# [SOLVED] broadcasting and reducing dimension in tensorflow

## Issue

I have the following

``````  tensor A with A.shape = (N,2)
tensor B with B.shape = (3,2)
``````

physically I am visualizing A as N data points in 2 dimension.

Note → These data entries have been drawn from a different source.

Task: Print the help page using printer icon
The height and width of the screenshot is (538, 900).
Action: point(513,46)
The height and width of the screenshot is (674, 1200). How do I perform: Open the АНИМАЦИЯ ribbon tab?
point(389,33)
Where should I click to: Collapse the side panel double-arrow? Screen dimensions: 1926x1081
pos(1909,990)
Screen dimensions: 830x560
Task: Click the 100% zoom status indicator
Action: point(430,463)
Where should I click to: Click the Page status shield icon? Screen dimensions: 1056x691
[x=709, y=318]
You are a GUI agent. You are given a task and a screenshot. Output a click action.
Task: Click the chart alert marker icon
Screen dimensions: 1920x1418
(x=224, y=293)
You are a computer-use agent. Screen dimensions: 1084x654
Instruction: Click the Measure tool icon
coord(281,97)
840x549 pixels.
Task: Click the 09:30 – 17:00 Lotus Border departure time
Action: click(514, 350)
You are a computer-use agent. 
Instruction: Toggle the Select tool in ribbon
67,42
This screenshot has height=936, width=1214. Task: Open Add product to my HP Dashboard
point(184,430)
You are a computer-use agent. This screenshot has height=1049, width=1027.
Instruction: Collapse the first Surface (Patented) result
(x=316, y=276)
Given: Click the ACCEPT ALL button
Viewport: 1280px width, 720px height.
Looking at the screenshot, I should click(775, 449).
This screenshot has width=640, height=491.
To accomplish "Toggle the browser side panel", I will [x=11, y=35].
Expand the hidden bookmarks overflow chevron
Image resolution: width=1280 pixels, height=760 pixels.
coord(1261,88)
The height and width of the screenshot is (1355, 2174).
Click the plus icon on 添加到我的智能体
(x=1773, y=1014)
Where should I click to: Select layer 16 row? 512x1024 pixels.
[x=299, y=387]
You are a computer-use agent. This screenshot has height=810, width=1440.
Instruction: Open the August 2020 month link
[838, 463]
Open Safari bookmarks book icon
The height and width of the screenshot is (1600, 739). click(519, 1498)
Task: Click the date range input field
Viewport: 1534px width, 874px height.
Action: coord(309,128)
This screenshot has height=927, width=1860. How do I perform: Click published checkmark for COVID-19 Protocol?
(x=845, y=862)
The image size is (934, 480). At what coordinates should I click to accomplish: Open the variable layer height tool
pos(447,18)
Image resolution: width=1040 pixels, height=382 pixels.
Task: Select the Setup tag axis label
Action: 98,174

B is 3 centers in the same 2 dimension.

My objective is to compute the squared distance of A from each of the 3 centers and then add them up (that is the sum total of inertia of the system from the 3 centers).
I want to compute

``````\$\$ D = \Sum_{i,j} (A(i,j) - B(1,j))^2 + (A(i,j) - B(2,j))^2 + (A(i,j) - B(3,j))^2 \$\$
``````

## Solution

The first solution one might come up with this could be

``````tf.reduce_sum(tf.square(A-B[0])+tf.square(A-B[1])+tf.square(A-B[2]))
``````

, which is the direct translation of your formula to code. Though, using the implicit broadcast provided by tensorflow is marginally more efficient.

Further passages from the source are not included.